▸ **Your instructions**: Please put the rows below into a Markdown table with the columns Number and Line, numbering each row and skipping blank lines. Leave the pictures out.

▸ **Records supplied**:
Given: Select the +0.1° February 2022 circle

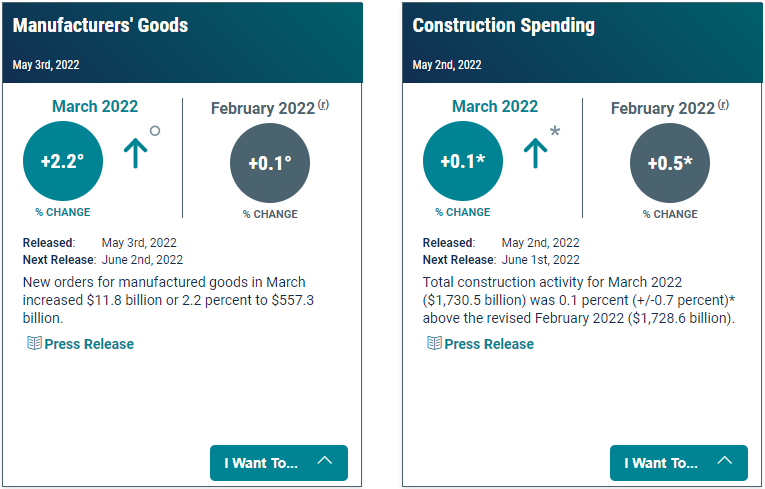Looking at the screenshot, I should tap(270, 164).
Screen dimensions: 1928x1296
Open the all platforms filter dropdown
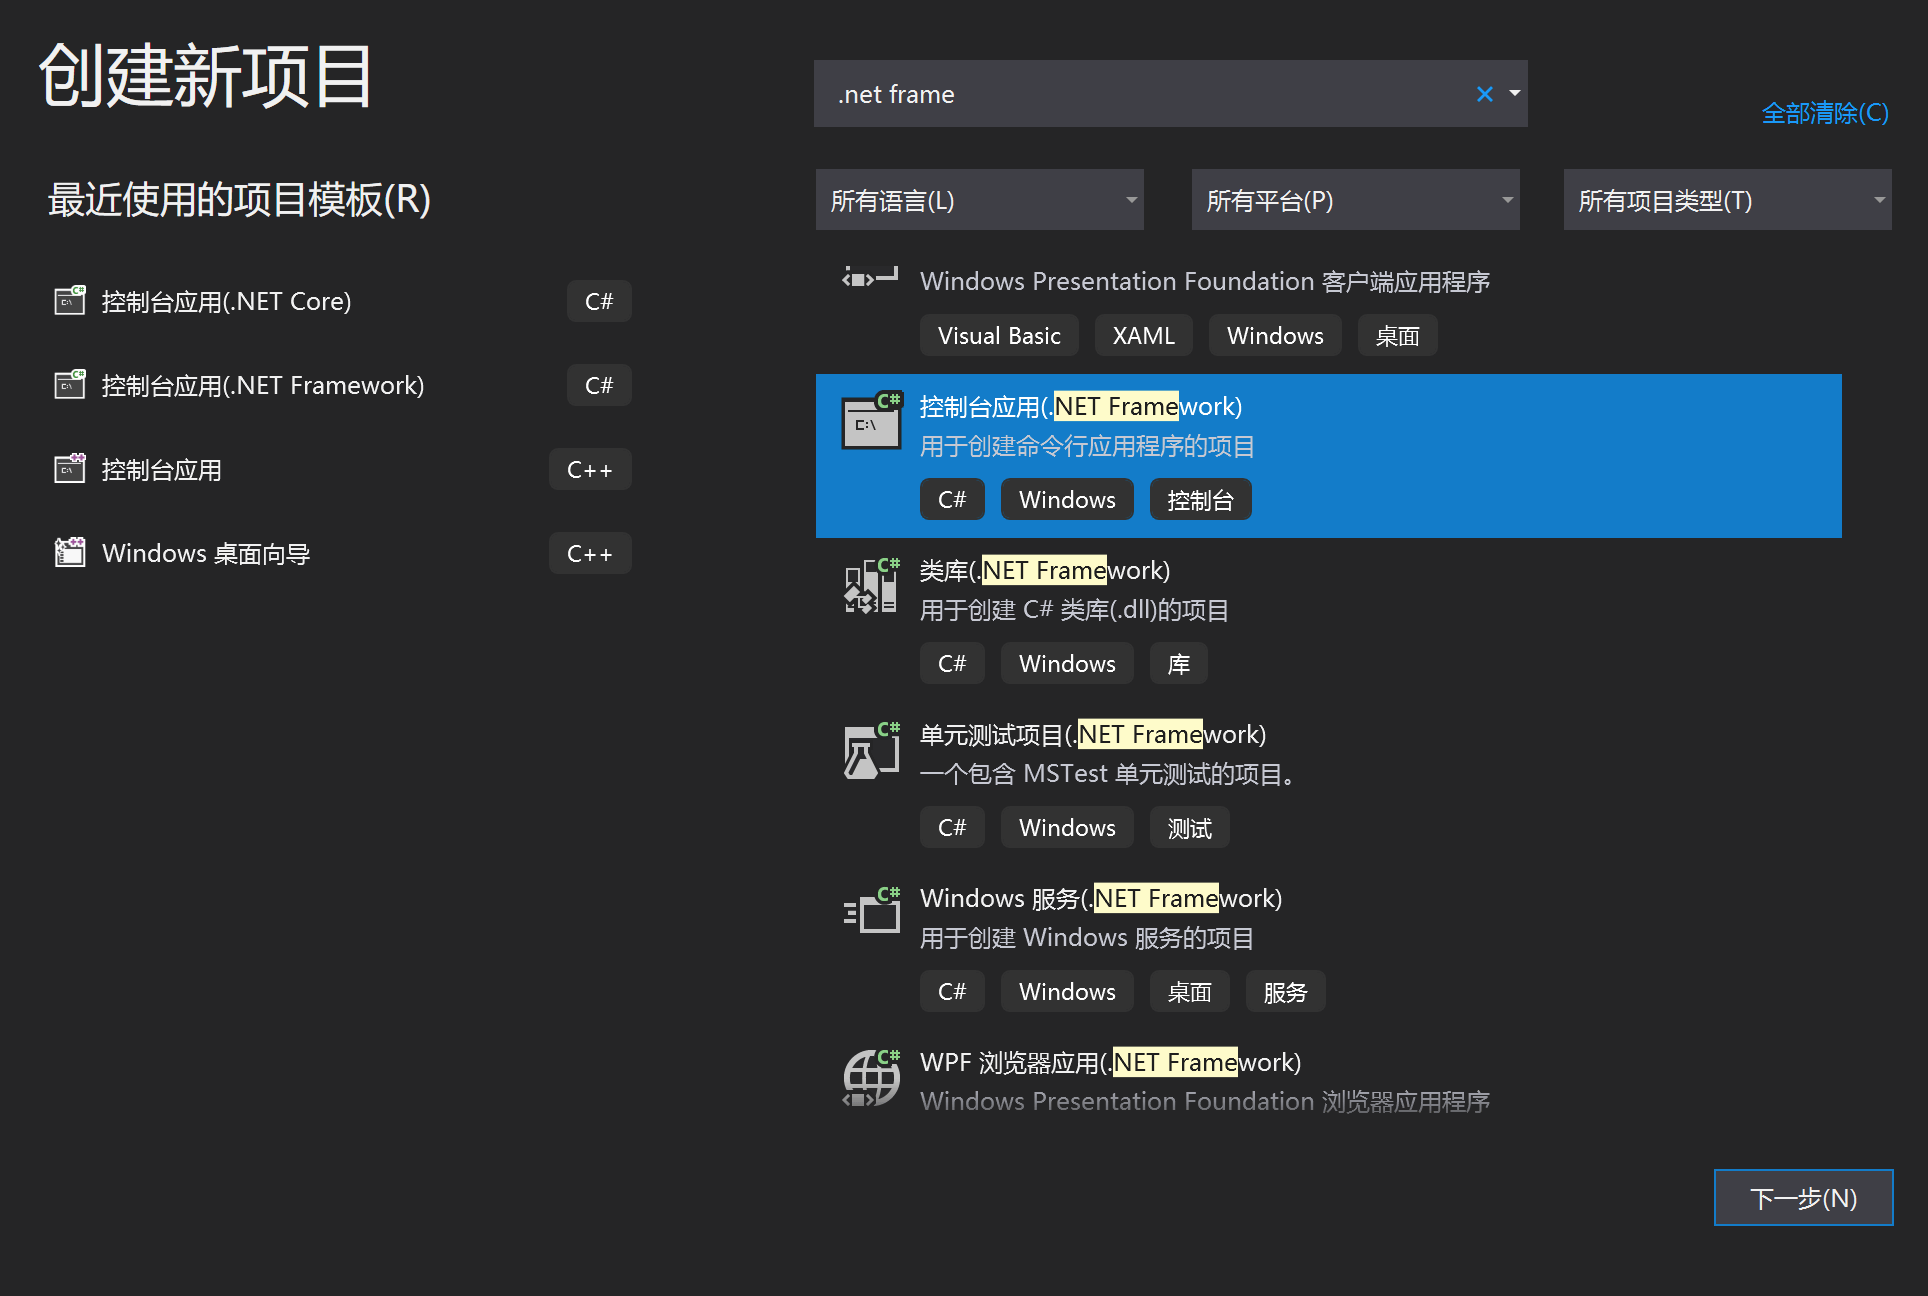[x=1355, y=200]
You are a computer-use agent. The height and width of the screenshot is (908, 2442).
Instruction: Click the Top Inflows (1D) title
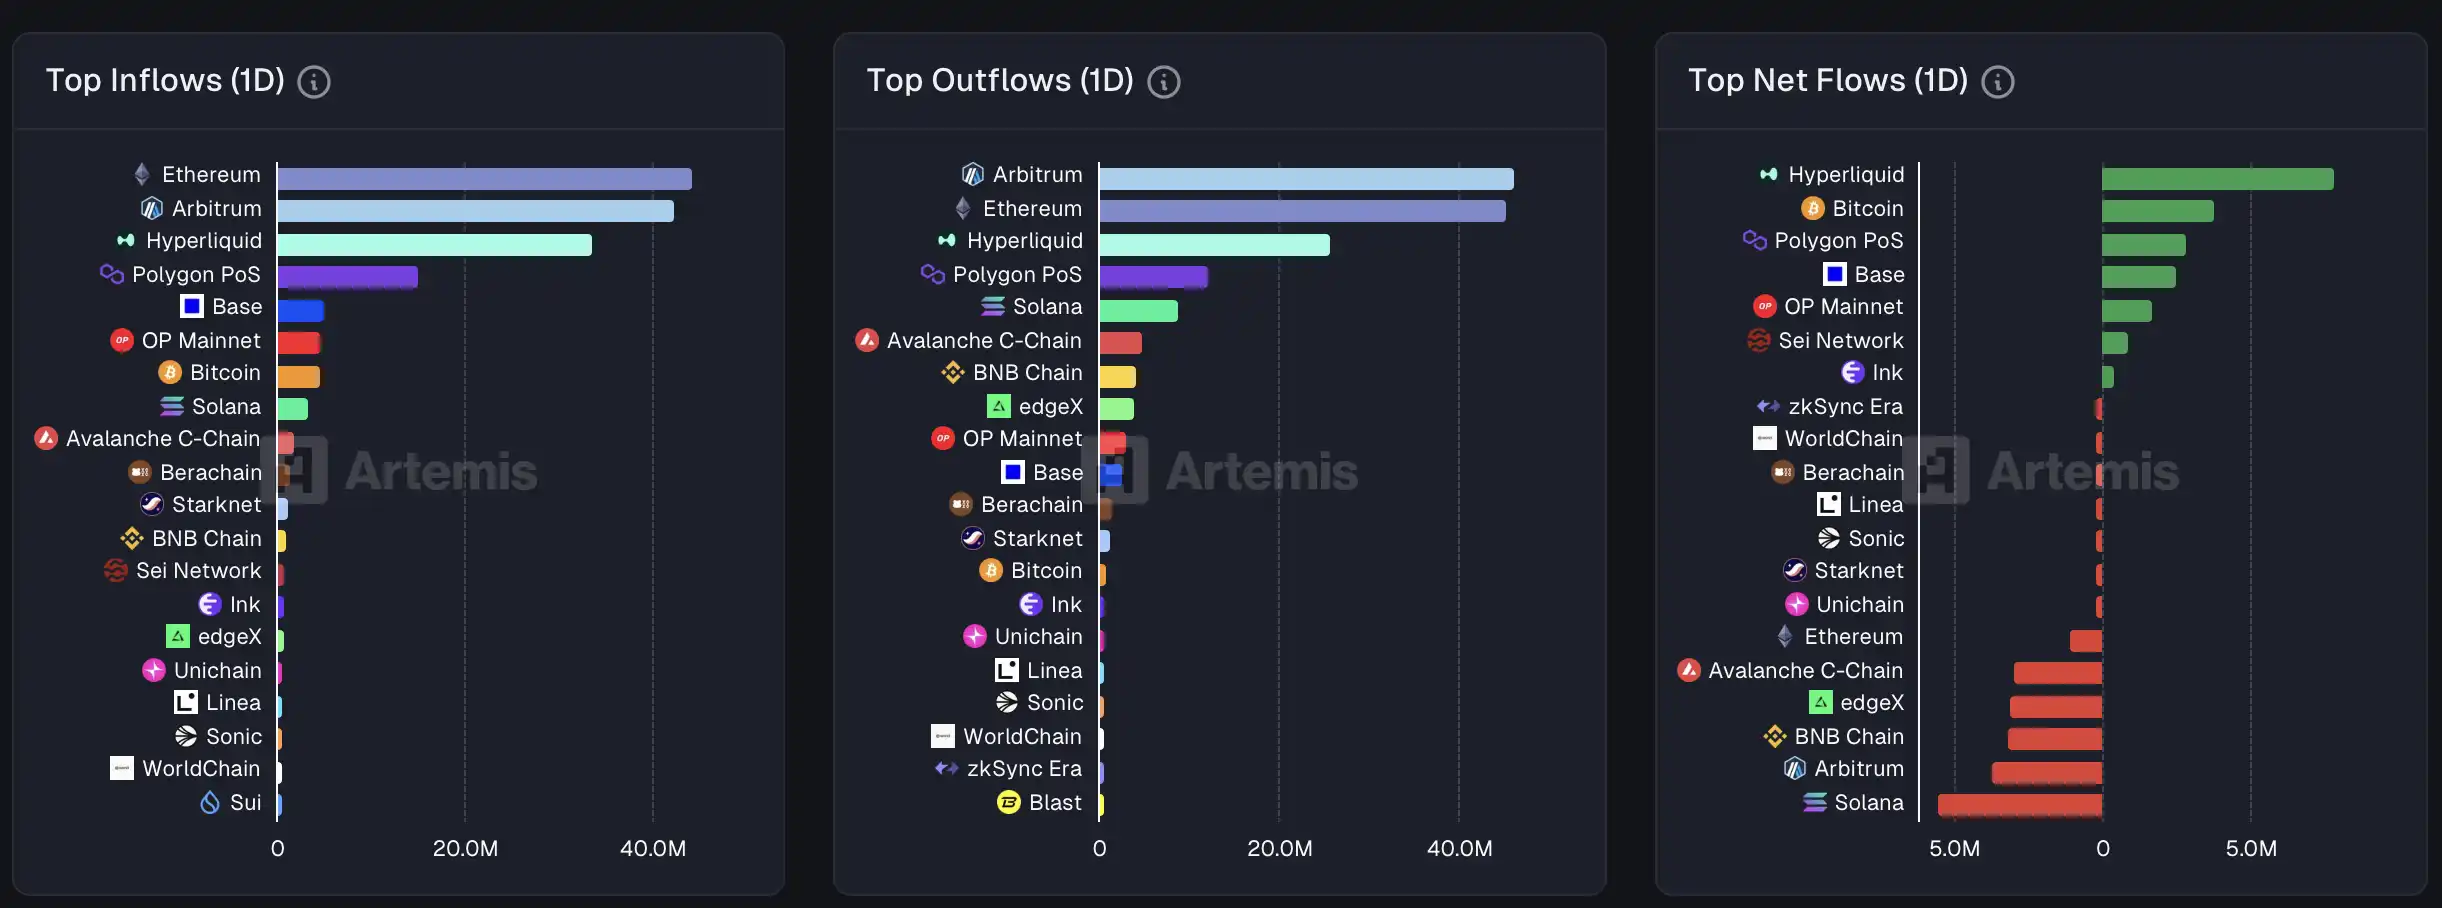point(165,81)
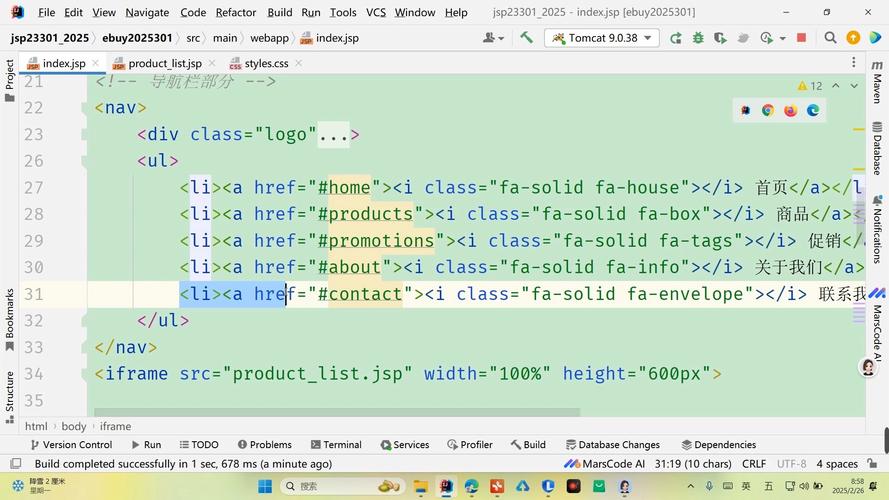889x500 pixels.
Task: Open Search Everywhere magnifier icon
Action: [x=830, y=38]

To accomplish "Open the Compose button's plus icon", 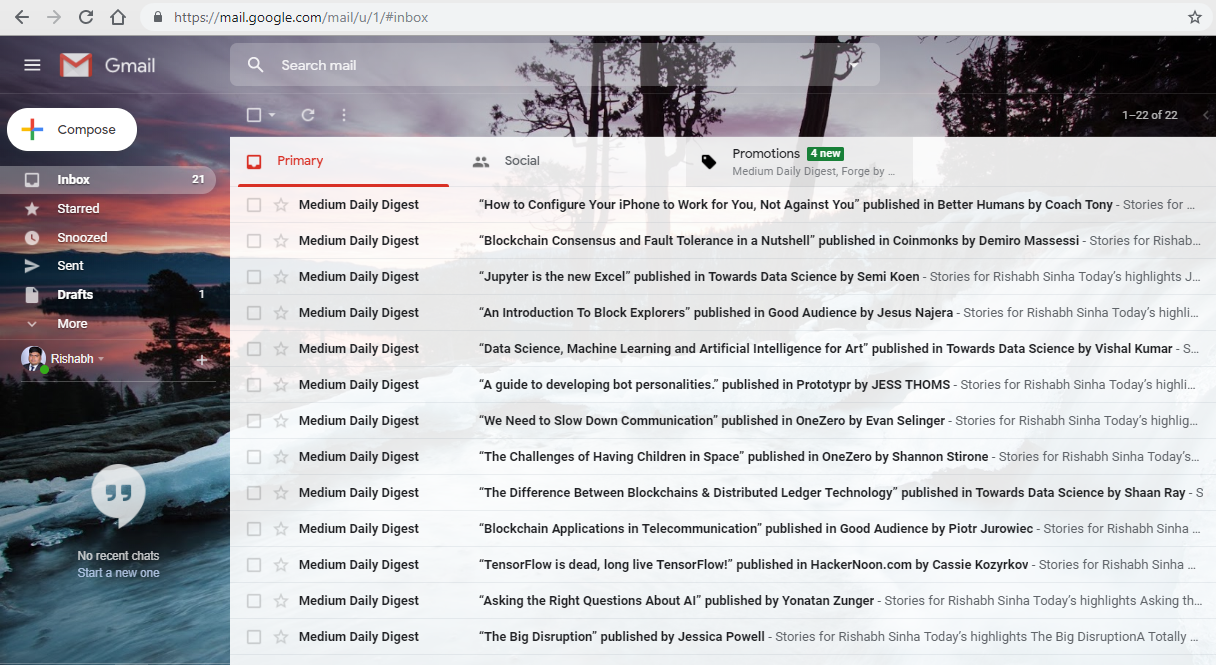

▸ **Output for this exercise**:
| Number | Line |
|---|---|
| 1 | Given: Select the +0.1° February 2022 circle |
| 2 | Looking at the screenshot, I should tap(270, 164). |
| 3 | Screen dimensions: 1928x1296 |
| 4 | Open the all platforms filter dropdown |
| 5 | [x=1355, y=200] |
| 6 | You are a computer-use agent. The height and width of the screenshot is (908, 2442). |
| 7 | Instruction: Click the Top Inflows (1D) title |
| 8 | point(165,81) |
| 9 | 889x500 pixels. |
| 10 | Task: Open Search Everywhere magnifier icon |
| 11 | Action: [x=830, y=38] |
| 12 | To accomplish "Open the Compose button's plus icon",  |